**WRITTEN TASK A**
Decide whether each of the following statements agrees with the tribunal judgment below, answering yes or no and quoting the deciding words of the judgment exactly: (i) the Assessing Officer issued notices under section 154 on 21-8-1987; (ii) the Assessing Officer carried the rectification proceedings under section 154 through to completion; (iii) the re-assessments were completed on 4-2-1988.
**WRITTEN TASK B**
According to the tribunal judgment below, on what date did the Assessing Officer reopen the assessments by issuing notices under section 148?
**WRITTEN TASK C**
Continue the tribunal judgment below from its final sentence, in the same formal register.

**SELECTION**
STATE BANK OF MYSORE Vs. INSPECTING ASSISTANT COMMISSIONER
LAWS(IT)-1997-3-8
INCOME TAX APPELLATE TRIBUNAL
Decided on March 27,1997

Appellant
VERSUS
Respondents

JUDGEMENT

Bandyopadhyay, AM - (1.) IN this case, assessments were originally completed under section 143(3) for all the three years. After delivery of the judgment of the Supreme Court in the case of State Bank of Travancore v. CIT [1986] 158 ITR 102/24 Taxman 337, the Assessing Officer wrote a letter to the assessee-bank asking for details of interest amounts credited to the suspense account for all these three years. Notices under section 154 were also issued by the Assessing Officer for all the three years, on 21-8-1987 seeking to rectify the assessments by including the amounts of interest credited to suspense account in the respective assessments. Later-on, however, the Assessing, Officer did not proceed further with the rectification proceedings under section 154. On the other hand, he reopened the assessments by issuing notices under section 148 on 19-11-1987. All the assessments were completed under section 143(3) read with section 147 on 4-2-1988. IN the re-assessment, the amounts of interest credited to the suspense accounts were added back.

**GIVEN DATA**
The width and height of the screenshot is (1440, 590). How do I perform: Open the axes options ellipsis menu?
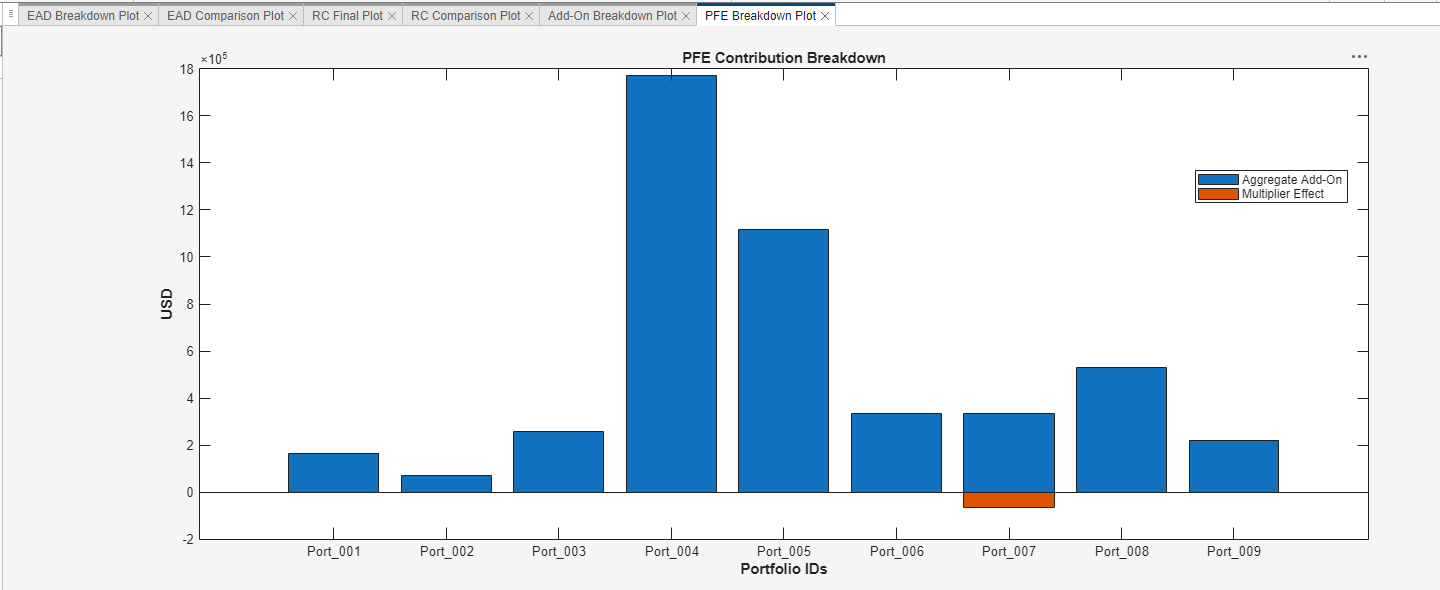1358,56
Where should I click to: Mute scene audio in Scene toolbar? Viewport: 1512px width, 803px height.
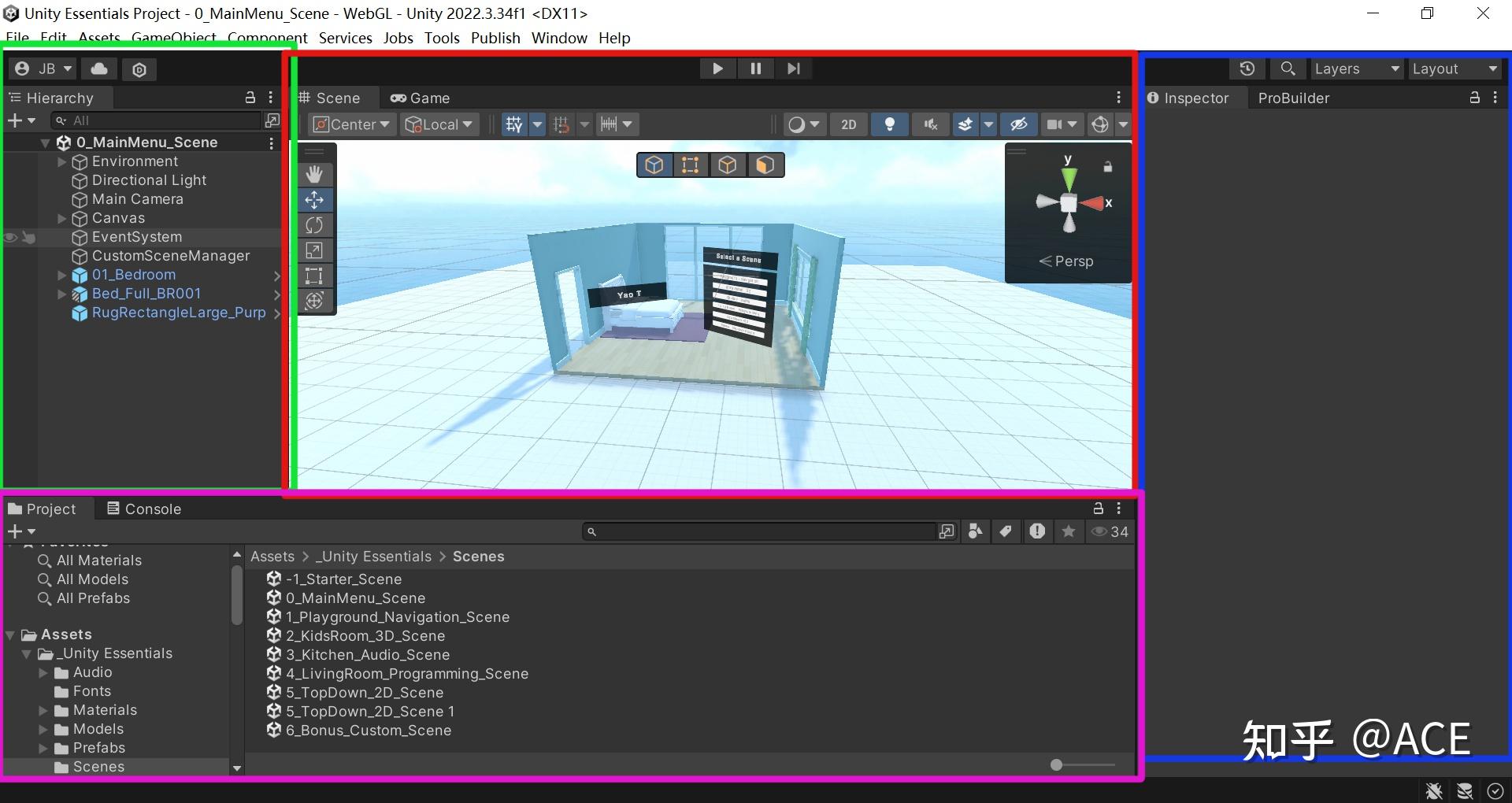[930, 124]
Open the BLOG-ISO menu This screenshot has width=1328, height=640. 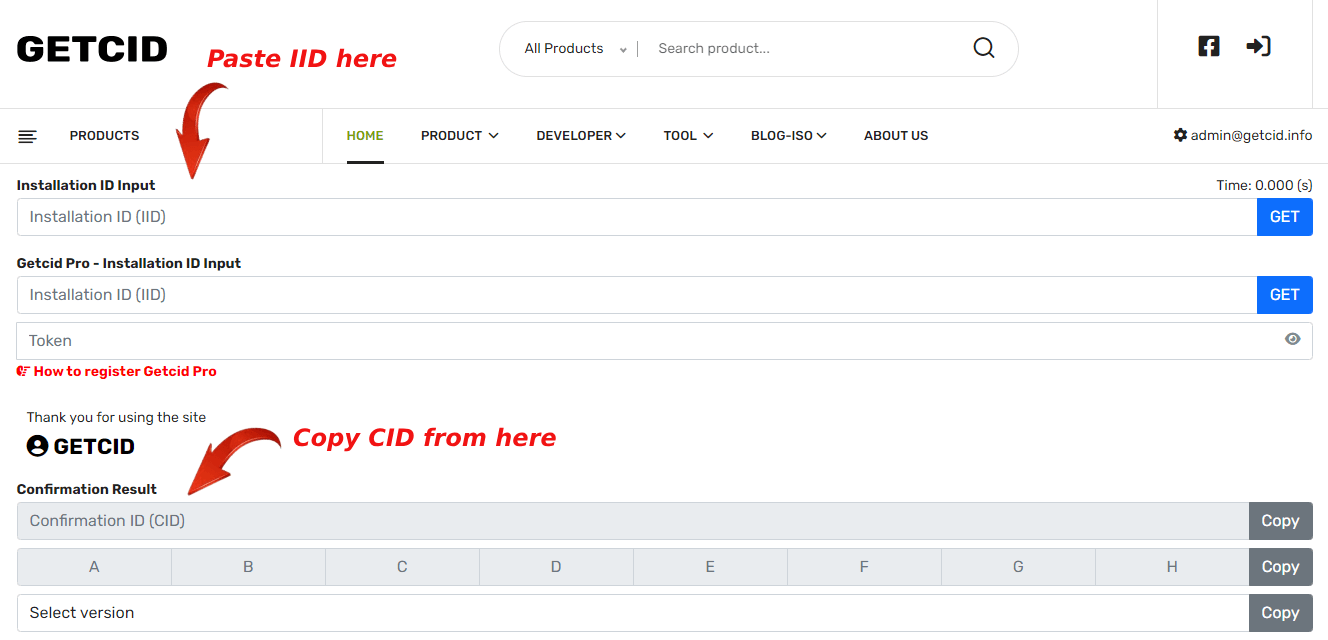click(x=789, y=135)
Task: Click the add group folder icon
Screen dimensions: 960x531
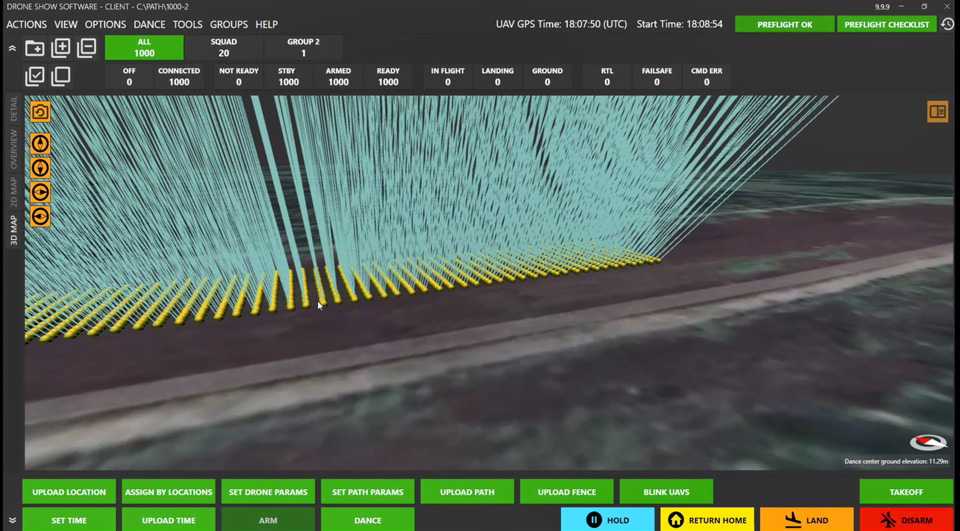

**TASK RESULT A**
(i) Yes: "Notices under section 154 were also issued by the Assessing Officer for all the three years, on 21-8-1987"
(ii) No: "did not proceed further with the rectification proceedings under section 154"
(iii) Yes: "All the assessments were completed under section 143(3) read with section 147 on 4-2-1988"

**TASK RESULT B**
19-11-1987.

**TASK RESULT C**
(2.) In the first appeals, the CIT (Appeals) held that the pronouncement by the Supreme Court will certainly have to be treated as an information for taking action under section 147(a) of the Act, as the Supreme Court formulates the law of the land. Accordingly, he held that the action of the Assessing Officer in initiating proceedings under section 147(a) was valid. The CIT (Appeals) thus upheld the re-assessments for all the years. The assessee has come up in further appeals before us. It has candidly been admitted by the learned counsel for the assessee appearing before us that on merits, the assessee does not have any case inasmuch as in accordance with the abovementioned judgment of the Supreme Court, the amounts of interest credited to the suspense accounts are liable to be treated as income accruing to the assessee. For assessment years 1983-84 and 1984-85 again, the learned counsel for the assessee has admitted that by using the abovementioned judgment of the Supreme Court as "information", the Assessing Officer could have validly reopened the proceedings under section 147(b). The assessment orders for these two years mention the assessments as having been completed under section 143(3) read with section 147(a) / (b). The learned counsel for the assessee thus submits that if the proceedings be considered as having been completed under section 143(3) read with section 147(b), there is nothing to object to. Hence, we also hold that so far as assessment years 1983-84 and 1984-85 are concerned, the re-assessment proceedings initiated under section 147(b) and re-assessment orders passed consequent thereto have got to be considered as valid. Accordingly, we uphold these assessments.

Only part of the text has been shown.